The public record does not include any mention of a close formal or professional relationship between Hastie and Lewis. But that is not necessarily the end of such an inquiry. It would be reasonable to assume that there is at least a residual bond between them as a result of common military service in the Army; this, indeed, is widely heralded among ex-servicemen and servicewomen and would be natural. Equally, it would be reasonable to assume that such a bond would be far stronger between ex-members of the SAS. Its very selection processes, structure, and the operations it undertakes, make the forging of such bonds natural and imperative.

In this light Hastie’s decision to contact ASIO exclusively prior to his speech – whether for permission/ advice – can be read as follows: as a former junior officer to a former senior officer; as a former SAS officer to another who commanded both the SAS and Special Operations, and as junior politician in possession of privileged, US-sourced intelligence seeking to give notice to a senior intelligence official.

In the context outlined, furthermore, Hastie’s actions are consistent with his idiosyncratic disposition to the relevant chain-of-command, an inclination made apparent in 2016.   Then, as a member of the Standby Reserve, he refused an ADF direction to him (based on Defence policy) to remove election campaign photos of himself in military uniform on the grounds that it was politicising the ADF. The Department of Defence then terminated his service.

This was not the end of it, however. He  had accused the recently retired Chief of Army and 2016 Australian of the Year, Lieutenant-General David Morrison, under whom he had just served for four years, of politicising the ADF far more than he himself had. Further, Morrison was then held to be a significant contributory cause for Hastie deciding to resign his commission and enter politics. Inferentially, Morrison’s disqualification from the bonds of ex-service comradeship was the result of his espousal of, inter alia, republicanism, gender equality and diversity.

The explanation for these positions is Andrew Hastie’s religious convictions which arise from his commitment to a form of Christian conservatism which emphasises a dualistic philosophy dividing the world between good and evil.

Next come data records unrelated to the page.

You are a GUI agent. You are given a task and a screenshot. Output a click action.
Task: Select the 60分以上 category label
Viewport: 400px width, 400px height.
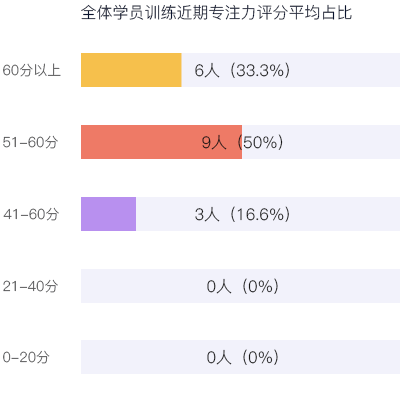point(31,70)
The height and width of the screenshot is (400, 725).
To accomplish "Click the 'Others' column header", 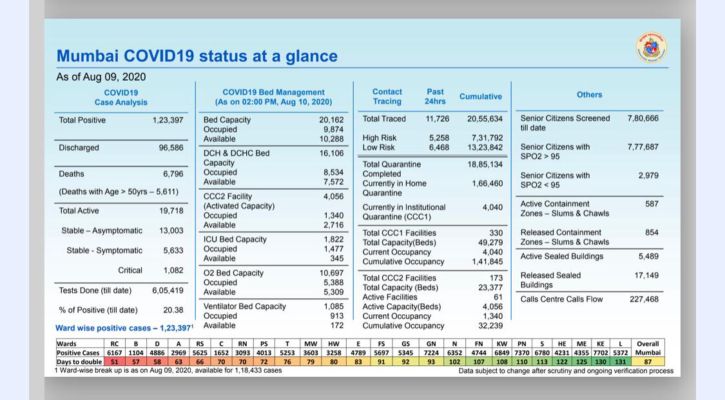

To say the least, it is intolerant of ambiguity and prone to the proclamation of absolutes though these can be confusing to follow at times.

When he defied the ADF direction on photographs, his claim was that he was answering to a higher authority than Defence – “the people of Canning.” When making the allegations in Parliament, his appeal was to “the national interest,” “the Australian people,” and the “ideals and democratic traditions of our Commonwealth.” There appears to be no recognition that, as worthy as these principles are, had he cited them in defence of (by way of example only) charges that by refusing the chain of command in the ADF he was acting contrary to good order and military discipline.

At this stage a FOURTH question proceeds logically: how can Duncan Lewis be so confident that no harm whatsoever was done to Australia’s intelligence relationship with the US, unless, of course Andrew Hastie’s undermining of the relationship with China was an intended result?

The FIFTH is quite stark and is effectively a series of questions. How did an untried, inexperienced politician get appointed to the PJCIS – one of the most important committees of the Parliament – after just one year in parliament. How did he get to be appointed Chair of the PJCIS after just another year and despite a mindset obvious to his colleagues?

This is not to denigrate Hastie’ military service or his religious beliefs; rather it is to ask how and why someone who finds ambiguity intolerable should be in a position of authority and sensitivity in an area in which the subject matter is necessarily ambiguous and qualified. It is also to ask how and why the Prime Minister was denied timely advice to which he was entitled by the combination of one of his own caucus members and the Director-General of ASIO.  

From 1982 to 1988, Michael McKinley taught diplomacy international relations and strategy in the department of Politics, at UWA. From 1988 to 2014 he taught diplomacy, international relations and strategy at the ANU. He is currently a member of the Emeritus Faculty at the ANU.